Stuff Saints' surging rushing game
New Orleans' recent surge of four wins in five games had been aided by a ground game that had rushed for 140 or more yards in three consecutive games after rushing for 100 or more just once in the Saints' first seven games. That string of strong performances is over after the Niners smothered the Saints, limiting them to just 59 yards rushing on 21 carries, a 2.8 average. Mark Ingram, New Orleans' leading rusher, was hammered frequently and finished with just 27 yards rushing on 10 carries. Chris Ivory, who had a team-leading 5.8-yard average per carry entering the game, had to work for his 34 yards on eight carries. The Saints had just four rushing first downs as the Niners' stout defensive wall manhandled them up front.

Keep offense balanced and set up play-action passing with steady dose of running game
After a slow start, the NFL's leading rushing team kept hammering away and gained 100 of its 144 yards rushing in the second half to help put away the game. Frank Gore typically got stronger as the game progressed and had 71 of his game-high 83 yards rushing in the second half. Kendall Hunter averaged 7.0 yards on his four carries before leaving the game with an injury, and once again Kaepernick contributed with his feet, which provided 27 yards rushing and a weaving 7-yard touchdown run midway through the first quarter for the game's first score. The Niners finished not far off their league-best 165.5-yard rushing average, and the Saints had a difficult time figuring out what was coming after halftime, when the Niners gained 219 of their 375 yards of total offense, out-gaining the NFL's fifth-ranked offense by 85 yards.

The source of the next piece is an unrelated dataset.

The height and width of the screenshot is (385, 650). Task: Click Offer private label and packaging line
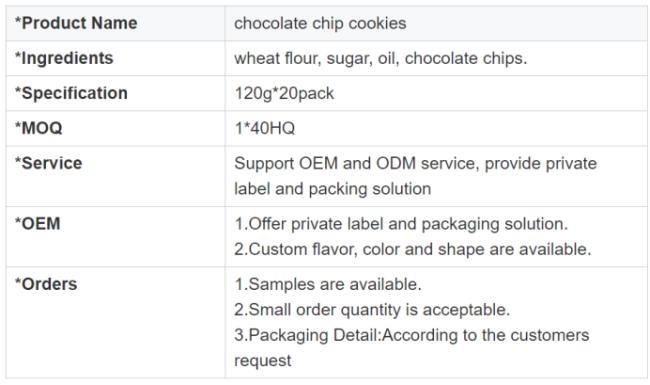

Take away Jimmy Graham over the middle
Graham gave the 49ers all kinds of trouble in last year's divisional playoff game, when he caught five passes for 103 yards – including a 66-yard touchdown pass that put the Saints ahead in the final minutes – and he was the outlet target Brees needed to count on Sunday in the middle of the field when he was matched up with San Francisco linebackers, which was often. But Graham was a non-factor, taken out of the game early and never giving the Saints the weapon they hoped he could be against the Niners' aggressive defense. Graham had just four receptions for a negligible 33 yards, and two of those catches (for 17 yards) came in garbage time on New Orleans' final possession in the game's final minute.

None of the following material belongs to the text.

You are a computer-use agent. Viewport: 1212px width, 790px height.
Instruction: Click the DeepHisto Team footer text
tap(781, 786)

Make the big hits and big plays in secondary against the NFL's second-ranked passing game
Despite Brees' 267 yards and three touchdowns passing, the 49ers set the tone with their aggressive play in the secondary led by hard-hitting safeties Dashon Goldson and Donte Whitner, who delivered several punishing blows throughout the afternoon. Goldson let everybody know what happens when receivers come over the middle when he flipped and leveled Marques Colston on a deep throw, sending the New Orleans wideout wobbling to the sideline after laying on the carpet a while. On the same play, Whitner grabbed a pass tipped off Colston's hands and returned it 42 yards for a touchdown that put the Niners in control 28-14 early in the third quarter. The Niners challenged the New Orleans passing game throughout the afternoon, playing lots of man coverage and knocking down three passes. But the key statistic was San Francisco's two interceptions, both of which were returned for scores as Ahmad Brooks took his pick back 50 yards with just 22 seconds remaining in the second quarter to tie the game 14-14 and give the Niners momentum heading into the locker room at halftime.

No big returns or big plays by Darren Sproles
Another guy who hurt the 49ers in last season's playoff game, Sproles was returning from a three-game absence due to injury and Brees targeted him a team-high nine times out of the backfield on passing downs. Sproles did slip down the sideline for a 35-yard reception, but it came with 13 seconds left in the game and the Saints didn't even bother to run another play. On his six other receptions, Sproles gained just 30 yards. And he went nowhere in the return game, making two fair catches on Andy Lee punts and gaining just three yards on the one punt he was able to return.